Selon Jack Scolville de Price Futures Group, "le maïs profite de la hausse du blé, mais l'essentiel des achats est lié au dernier rapport sur les stocks publié par le ministère américain de l'Agriculture (USDA)."
Facteurs climatiques et tensions géopolitiques en jeu
Ce rapport trimestriel de l'USDA a révélé des stocks de maïs américains plus faibles que prévu, bien qu'ils aient augmenté de 29 % par rapport à l'année précédente.
Les experts s'accordent pour dire que la flambée des prix est due à un ensemble de facteurs climatiques et géopolitiques. Parmi eux, les sécheresses en Australie et en Russie, ainsi que l'escalade des tensions au Proche-Orient. "L'attaque de missiles de l'Iran contre Israël a ravivé les inquiétudes quant à un possible embrasement dans la région, ce qui a entraîné une hausse des prix du pétrole. Cela affecte directement les marchés des matières premières agricoles", explique Sébastien Poncelet.
Cependant, l'élément le plus préoccupant reste la sécheresse qui sévit dans la région de Voronej, en Russie, une zone clé pour la production de blé et de betterave.

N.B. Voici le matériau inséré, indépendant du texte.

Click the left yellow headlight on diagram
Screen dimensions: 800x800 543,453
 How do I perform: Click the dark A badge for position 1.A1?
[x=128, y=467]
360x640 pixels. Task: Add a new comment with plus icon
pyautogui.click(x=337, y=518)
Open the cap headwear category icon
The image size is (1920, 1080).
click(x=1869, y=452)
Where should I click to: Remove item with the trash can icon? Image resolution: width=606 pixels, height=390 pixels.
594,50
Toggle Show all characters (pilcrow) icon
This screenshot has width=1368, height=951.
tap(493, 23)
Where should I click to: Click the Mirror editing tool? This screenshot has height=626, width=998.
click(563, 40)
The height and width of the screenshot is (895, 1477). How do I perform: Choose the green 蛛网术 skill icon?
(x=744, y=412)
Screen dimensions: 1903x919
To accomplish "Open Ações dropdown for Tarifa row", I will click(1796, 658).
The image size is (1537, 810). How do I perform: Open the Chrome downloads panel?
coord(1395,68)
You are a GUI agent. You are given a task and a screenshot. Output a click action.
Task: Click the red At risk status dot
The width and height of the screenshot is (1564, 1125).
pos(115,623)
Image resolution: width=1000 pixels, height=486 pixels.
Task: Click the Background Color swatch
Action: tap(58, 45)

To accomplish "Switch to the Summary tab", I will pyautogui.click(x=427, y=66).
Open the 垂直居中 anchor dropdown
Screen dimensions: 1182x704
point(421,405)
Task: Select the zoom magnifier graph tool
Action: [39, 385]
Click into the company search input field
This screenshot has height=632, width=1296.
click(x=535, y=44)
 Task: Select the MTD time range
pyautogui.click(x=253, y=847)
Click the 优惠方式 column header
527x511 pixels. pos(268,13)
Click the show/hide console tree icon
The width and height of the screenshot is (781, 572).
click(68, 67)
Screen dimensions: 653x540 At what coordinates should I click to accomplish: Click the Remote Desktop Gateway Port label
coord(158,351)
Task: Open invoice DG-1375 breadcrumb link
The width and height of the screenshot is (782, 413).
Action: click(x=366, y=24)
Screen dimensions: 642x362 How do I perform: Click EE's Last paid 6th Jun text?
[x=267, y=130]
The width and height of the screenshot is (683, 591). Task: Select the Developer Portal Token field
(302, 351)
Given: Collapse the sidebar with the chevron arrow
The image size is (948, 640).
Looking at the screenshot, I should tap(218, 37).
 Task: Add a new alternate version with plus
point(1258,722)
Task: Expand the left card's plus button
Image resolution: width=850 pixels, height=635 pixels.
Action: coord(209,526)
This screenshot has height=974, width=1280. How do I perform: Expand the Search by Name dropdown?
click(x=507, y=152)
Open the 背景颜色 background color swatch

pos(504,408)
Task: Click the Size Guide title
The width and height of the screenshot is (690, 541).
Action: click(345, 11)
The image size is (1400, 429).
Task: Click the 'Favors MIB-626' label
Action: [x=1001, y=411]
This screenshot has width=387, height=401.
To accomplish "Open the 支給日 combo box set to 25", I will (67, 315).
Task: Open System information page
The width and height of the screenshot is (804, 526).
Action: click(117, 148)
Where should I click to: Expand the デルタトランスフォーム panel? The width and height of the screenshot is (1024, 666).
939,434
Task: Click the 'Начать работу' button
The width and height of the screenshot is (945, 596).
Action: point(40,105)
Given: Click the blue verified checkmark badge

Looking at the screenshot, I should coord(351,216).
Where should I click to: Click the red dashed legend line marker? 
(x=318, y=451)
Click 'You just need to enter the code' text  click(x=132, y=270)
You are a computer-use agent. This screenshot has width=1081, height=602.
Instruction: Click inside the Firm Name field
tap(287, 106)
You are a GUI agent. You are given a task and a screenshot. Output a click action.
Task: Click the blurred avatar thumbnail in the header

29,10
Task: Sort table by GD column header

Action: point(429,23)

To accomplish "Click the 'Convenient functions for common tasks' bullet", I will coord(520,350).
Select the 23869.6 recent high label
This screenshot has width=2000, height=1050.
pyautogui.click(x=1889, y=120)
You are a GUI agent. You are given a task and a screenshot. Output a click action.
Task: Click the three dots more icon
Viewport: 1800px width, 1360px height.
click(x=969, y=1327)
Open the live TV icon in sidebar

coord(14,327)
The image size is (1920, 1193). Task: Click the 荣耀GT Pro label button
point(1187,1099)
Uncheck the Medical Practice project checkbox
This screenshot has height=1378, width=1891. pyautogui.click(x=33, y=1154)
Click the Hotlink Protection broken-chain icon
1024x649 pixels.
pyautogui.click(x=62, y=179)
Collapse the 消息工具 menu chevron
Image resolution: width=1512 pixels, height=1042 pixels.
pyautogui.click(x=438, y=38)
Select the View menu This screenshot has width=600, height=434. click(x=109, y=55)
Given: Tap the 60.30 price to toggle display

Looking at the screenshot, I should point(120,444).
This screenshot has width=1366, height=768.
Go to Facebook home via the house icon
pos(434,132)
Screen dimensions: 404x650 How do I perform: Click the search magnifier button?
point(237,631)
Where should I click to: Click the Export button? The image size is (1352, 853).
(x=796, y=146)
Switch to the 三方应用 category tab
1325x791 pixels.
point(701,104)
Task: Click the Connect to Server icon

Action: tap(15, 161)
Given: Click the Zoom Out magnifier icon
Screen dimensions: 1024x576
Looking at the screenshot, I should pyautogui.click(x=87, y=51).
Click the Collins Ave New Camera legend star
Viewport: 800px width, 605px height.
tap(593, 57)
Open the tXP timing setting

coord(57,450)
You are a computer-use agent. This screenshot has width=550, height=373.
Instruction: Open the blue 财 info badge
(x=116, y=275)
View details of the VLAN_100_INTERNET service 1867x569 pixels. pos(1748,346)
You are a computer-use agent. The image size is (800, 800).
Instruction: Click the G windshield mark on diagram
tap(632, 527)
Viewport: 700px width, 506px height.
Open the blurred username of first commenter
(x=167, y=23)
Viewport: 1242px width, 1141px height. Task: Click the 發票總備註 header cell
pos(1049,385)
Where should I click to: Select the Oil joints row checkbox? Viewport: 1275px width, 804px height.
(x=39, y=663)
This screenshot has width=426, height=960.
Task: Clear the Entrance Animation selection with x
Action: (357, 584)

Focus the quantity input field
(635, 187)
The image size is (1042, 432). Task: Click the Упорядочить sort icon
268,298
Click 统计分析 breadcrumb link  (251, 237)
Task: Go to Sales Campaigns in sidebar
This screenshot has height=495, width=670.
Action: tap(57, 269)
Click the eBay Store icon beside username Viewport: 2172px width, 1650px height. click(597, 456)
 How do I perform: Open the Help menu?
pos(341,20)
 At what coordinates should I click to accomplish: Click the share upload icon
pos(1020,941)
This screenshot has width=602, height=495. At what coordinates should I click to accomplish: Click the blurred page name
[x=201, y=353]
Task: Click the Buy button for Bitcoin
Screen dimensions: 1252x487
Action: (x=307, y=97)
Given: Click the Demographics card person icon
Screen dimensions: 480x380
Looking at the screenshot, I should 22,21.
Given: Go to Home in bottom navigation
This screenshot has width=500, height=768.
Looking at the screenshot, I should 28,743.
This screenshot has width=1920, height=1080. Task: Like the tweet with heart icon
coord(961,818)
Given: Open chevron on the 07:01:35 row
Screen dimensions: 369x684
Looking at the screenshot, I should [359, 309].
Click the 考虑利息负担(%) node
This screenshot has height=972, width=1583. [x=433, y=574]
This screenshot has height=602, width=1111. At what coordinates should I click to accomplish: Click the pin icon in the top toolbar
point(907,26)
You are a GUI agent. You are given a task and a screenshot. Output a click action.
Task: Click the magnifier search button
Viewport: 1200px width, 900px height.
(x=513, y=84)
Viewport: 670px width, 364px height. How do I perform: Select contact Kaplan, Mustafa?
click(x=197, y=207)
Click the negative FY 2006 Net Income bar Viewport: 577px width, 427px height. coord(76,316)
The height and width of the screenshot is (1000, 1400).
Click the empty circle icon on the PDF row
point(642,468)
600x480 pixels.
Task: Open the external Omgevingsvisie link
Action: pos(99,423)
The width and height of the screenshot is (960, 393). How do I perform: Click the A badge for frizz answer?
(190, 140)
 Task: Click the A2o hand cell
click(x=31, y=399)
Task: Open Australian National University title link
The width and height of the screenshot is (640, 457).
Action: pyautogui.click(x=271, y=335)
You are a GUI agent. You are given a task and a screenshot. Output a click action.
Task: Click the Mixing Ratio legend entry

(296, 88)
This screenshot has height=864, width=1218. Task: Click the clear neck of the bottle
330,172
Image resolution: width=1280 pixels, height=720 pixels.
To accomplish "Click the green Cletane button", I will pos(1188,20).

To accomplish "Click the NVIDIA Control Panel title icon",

Mardi, la Russie a déclaré l'état d'urgence, permettant aux agriculteurs de bénéficier d'une aide financière et de faire valoir leurs assurances. "Les semis hivernaux avancent à un rythme extrêmement lent en raison de conditions de sécheresse. Dans certaines zones, les fermiers sont contraints de semer dans la poussière, tandis que d'autres attendent la pluie", précise Andrey Sizov, directeur général de SovEcon, un cabinet d'analyse spécialisé dans les marchés de la mer Noire.
Le Sud de la Russie, première région productrice de céréales, est également durement touché par des tempêtes de poussière liées à la sécheresse.
Des perspectives incertaines pour les céréaliers mondiaux
La baisse des prévisions de production en Australie et en Argentine, à cause des conditions climatiques sèches, contribue également à la hausse des prix. Michael Zuzolo, analyste chez Global Commodity Analytics and Consulting, observe que cette situation pourrait entraîner des tensions accrues sur l'offre mondiale de grains et d'oléagineux dans les régions de la mer Noire et de la mer Baltique.
En parallèle, la grève des dockers dans les grands ports des côtes Est et Sud des États-Unis pourrait aggraver la situation. Bien que cette grève n'ait pas encore eu d'impact significatif sur les prix des céréales, elle pourrait perturber les échanges de denrées périssables si elle se prolonge. Selon Zuzolo, "si la grève persiste, les produits les plus périssables seront les premiers à voir leurs prix baisser. Cependant, les matières premières comme le blé pourraient continuer à grimper si la sécheresse persiste dans les principales régions productrices."
Enfin, les mouvements spéculatifs des fonds d'investissement sur les marchés des matières premières, notamment sur le blé, accentuent également cette dynamique haussière, ajoute Damien Vercambre du cabinet Inter-Courtage.
L’évolution des prix des grains dans les mois à venir dépendra donc largement de l’évolution des conditions climatiques dans les grandes régions productrices et de l'issue des tensions géopolitiques, particulièrement au Proche-Orient.